Credit Matters (All Registrants)
The Registrants fund liquidity needs for capital investment, working capital, energy hedging, and other financial commitments through cash flows from continuing operations, public debt offerings, commercial paper markets, and large, diversified credit facilities. The credit facilities include $10.3 billion in aggregate total commitments of which $7.7 billion was available to support additional commercial paper as of September 30, 2021, and of which no financial institution has more than 7% of the aggregate commitments for the Registrants. The Registrants had access to the commercial paper markets and had availability under their revolving credit facilities during the nine months ended September 30, 2021 to fund their short-term liquidity needs, when necessary. Generation used its available credit facilities to manage short-term liquidity needs as a result of the impacts of the February 2021 extreme cold weather event and continues to believe it has sufficient cash on hand and available capacity on its revolver to meet its liquidity requirements. The Registrants routinely review the sufficiency of their liquidity position, including appropriate sizing of credit facility commitments, by performing various stress test scenarios, such as commodity price movements, increases in margin-related transactions, changes in hedging levels, and the impacts of hypothetical credit downgrades. The Registrants have continued to closely monitor events in the financial markets and the financial institutions associated with the credit facilities, including monitoring credit ratings and outlooks, credit default swap levels, capital raising, and merger activity. See PART I. ITEM 1A. RISK FACTORS of the Exelon 2020 Form 10-K for additional information regarding the effects of uncertainty in the capital and credit markets.

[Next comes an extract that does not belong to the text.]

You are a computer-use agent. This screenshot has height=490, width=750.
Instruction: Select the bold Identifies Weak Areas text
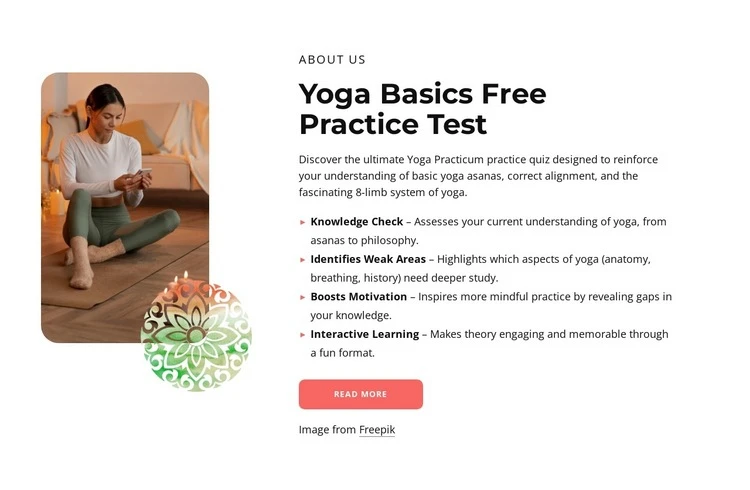[x=368, y=259]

The Registrants believe their cash flow from operating activities, access to credit markets, and their credit facilities provide sufficient liquidity. If Generation lost its investment grade credit rating as of September 30, 2021, it would have been required to provide incremental collateral of approximately $3.0 billion to meet collateral obligations for derivatives, non-derivatives, normal purchases and normal sales contracts, and applicable payables and receivables, net of the contractual right of offset under master netting agreements, which is well within the $4.3 billion of available credit capacity of its revolver.
The following table presents the incremental collateral that each Utility Registrant would have been required to provide in the event each Utility Registrant lost its investment grade credit rating at September 30, 2021 and available credit facility capacity prior to any incremental collateral at September 30, 2021:
PJM Credit Policy CollateralOther Incremental Collateral Required(a)Available Credit Facility Capacity Prior to Any Incremental Collateral
ComEd$27 $— $998 
PECO23 600 
BGE46 600 
Pepco— 260 
DPL11 278 
ACE— 75 
_________
(a)Represents incremental collateral related to natural gas procurement contracts.
Project Financing (Exelon and Generation)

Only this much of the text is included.